Re:Worst I've seen by FAR

[worm eater]

plus maybe 30 automated msgs saying _I'd_ sent out such nastiness/bloat.

Yeah, I've seen this too. And I *know* I'm not infected. I'm trying to figure out if the worm is making emails it sends look like bounced messages, or if it is spoofing my email address. Actually, I'd like to see some better research (or reporting) done on this. Initial reports [com.com] I read made it sound like it would only spoof 'well-known' domain names such as ibm.com or microsoft.com. I have seen it coming from friends of mine (who may or may not have been infected), as well as places like halliburton.com. I've seen the 'Wicked Screensaver' variation more than anything else.

Re:Ouch!

[Wyzard]

I'm a student consultant at my school [lehigh.edu] who helps other students with computer problems, and believe me, the network people in charge here are fully aware of this fact. For what we call "mass-install week", which means setting up all the new students, we're being told to enable the XP firewall, check for and remove Blaster, install patches from windowsupdate and explain to the student the importance of patching, and install the school's site-licensed copy of Norton.

Hopefully these sort of measures, here and at other schools, will mitigate the damage.

Re:huh

[Jhon]

Aren't you lucky. Here's what our email server cought since Monday:

237 W32/Yaha-E
235 W32/Klez-H
009 W32/Sircam-A
004 W32/Bugbear-B
003 Dial/PecDial-B
002 W32/Yaha-K
002 Troj/Peido-B
001 W32/Sobig-F
001 W32/Klez-E
001 W32/Bugbear-Dam

Only one Sobig so far... But Klez and Yaha numbers have been high for months. Too many of our users have front-facing email addresses (posted on our corporate website).

coming spike in old-fashioned spam

[jdunlevy]

Looks like in addition to all the garbage we've been getting as a result of this virus propagating (the virus itself, attachment-free e-mailings by the virus, mis-directed automated notifications that "Your mail server sent us a virus", bounces to people whose addresses were spoofed by the virus, probably etc.), we can expect the infected computers to start being used as relays for the sending of "normal" spam [washingtonpost.com] -- with the corresponding spike in spam volume that would bring.
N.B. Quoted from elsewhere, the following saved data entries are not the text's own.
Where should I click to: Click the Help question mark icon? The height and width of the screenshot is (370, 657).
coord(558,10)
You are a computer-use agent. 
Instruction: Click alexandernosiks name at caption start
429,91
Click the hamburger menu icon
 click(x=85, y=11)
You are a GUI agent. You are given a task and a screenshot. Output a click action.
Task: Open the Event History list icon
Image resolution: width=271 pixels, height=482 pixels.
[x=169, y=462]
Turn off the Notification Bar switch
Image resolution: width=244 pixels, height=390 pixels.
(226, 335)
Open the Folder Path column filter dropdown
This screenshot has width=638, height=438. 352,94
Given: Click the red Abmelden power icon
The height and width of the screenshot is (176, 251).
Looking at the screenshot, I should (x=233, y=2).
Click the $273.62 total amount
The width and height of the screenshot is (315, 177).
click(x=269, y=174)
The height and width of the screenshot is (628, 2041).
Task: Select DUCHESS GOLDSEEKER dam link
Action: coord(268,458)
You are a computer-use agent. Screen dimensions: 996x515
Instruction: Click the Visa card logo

According to this article [washingtonpost.com]:

After examining two month's worth of junk e-mail earlier this year, New York City-based e-mail security company MessageLabs found that roughly 65 percent of spam originated from computers running proxy servers. More than 75 percent of those servers appeared to be installed on PCs that showed signs of being infected with Sobig and similar viruses.
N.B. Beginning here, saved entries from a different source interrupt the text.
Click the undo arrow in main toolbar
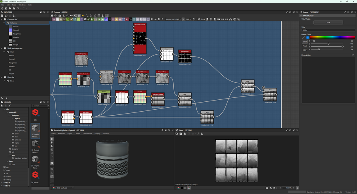357x194 pixels. click(18, 8)
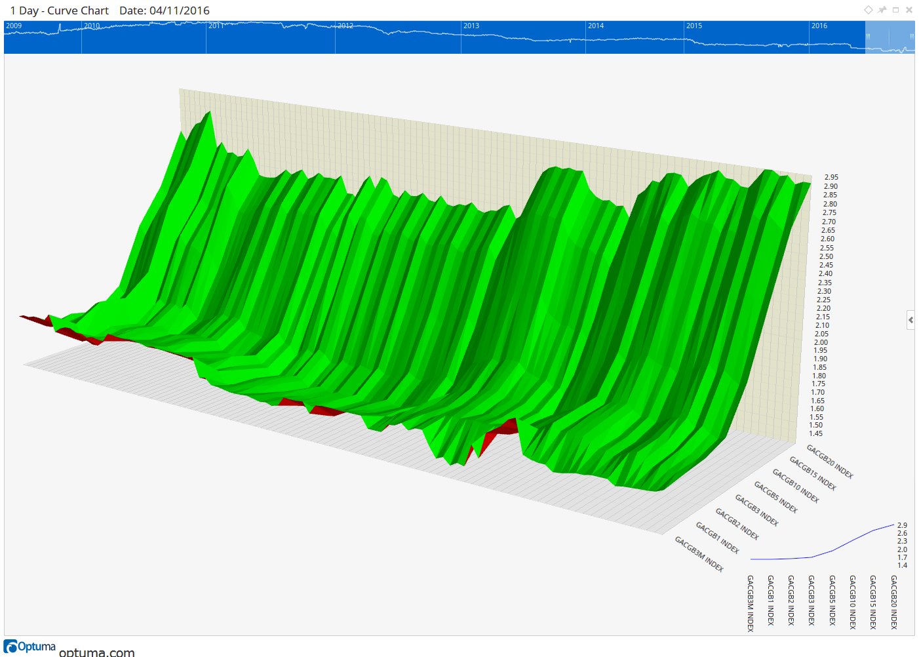Click the 2015 label in timeline bar
Screen dimensions: 919x657
coord(694,26)
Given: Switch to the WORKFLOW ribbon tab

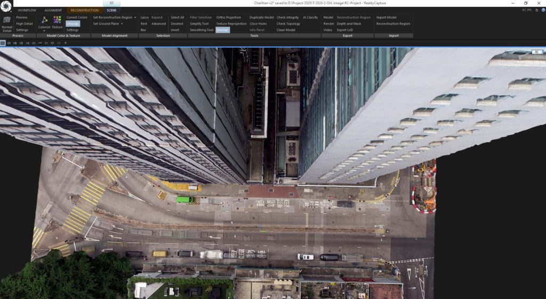Looking at the screenshot, I should click(27, 10).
And Symantec [symantec.com]:

Sobig.F can download arbitrary files to an infected computer and execute them. The author of the worm has used this functionality to steal confidential system information and to set up spam relay servers on infected computers.

SoBIG infection

[Anonymous Coward]

This is the first time our W2K servers got smashed. Seems our employees weren't smart enough (or trained enough) to know NOT to click on strange unexpected emails. Now we're contemplating blocking ALL internet access to our thin clients to prevent this. Our Linux box and filtering hasn't let a single whippersnapper in yaaay!
Shame on Symantec for not releasing a critical definition that all clients would auto download the night of discovery.

Re:RPC Patch

[aldousd666]

If you're a company and it's going to cost you the money to clean worms, get a mail scanner. We haven't been infected with a single email worm for as long as I've been here at the company. (2 years) and we have 1400 users. I think a kink in the budget for scanmail once was a kickass investment in that we have been immune to every single worm (we actually patched everyone in time for the d-com worm as well, so we didn't get that one) If you're going to use windows, get a mail scanner, and deploy your patches via Group Policy before you hear about the exploits. And no, we don't have windows automatic updates enabled either, that's definately not the answer to anyone's problems, at least not in the corporate world. It may be good for people at home, unless they have dialup, then they're f'd, and shouldn't be trusting their computers to microsoft software. May I suggest a preventative approach: NTBUGTRAQ.com has a nice mailing list that seems to keep at least a few days ahead of the exploits. Russ Cooper has saved us more than once.

Re:Spammers and viruses

[Steve B]

One has to wonder what impact spammers have on viral activity.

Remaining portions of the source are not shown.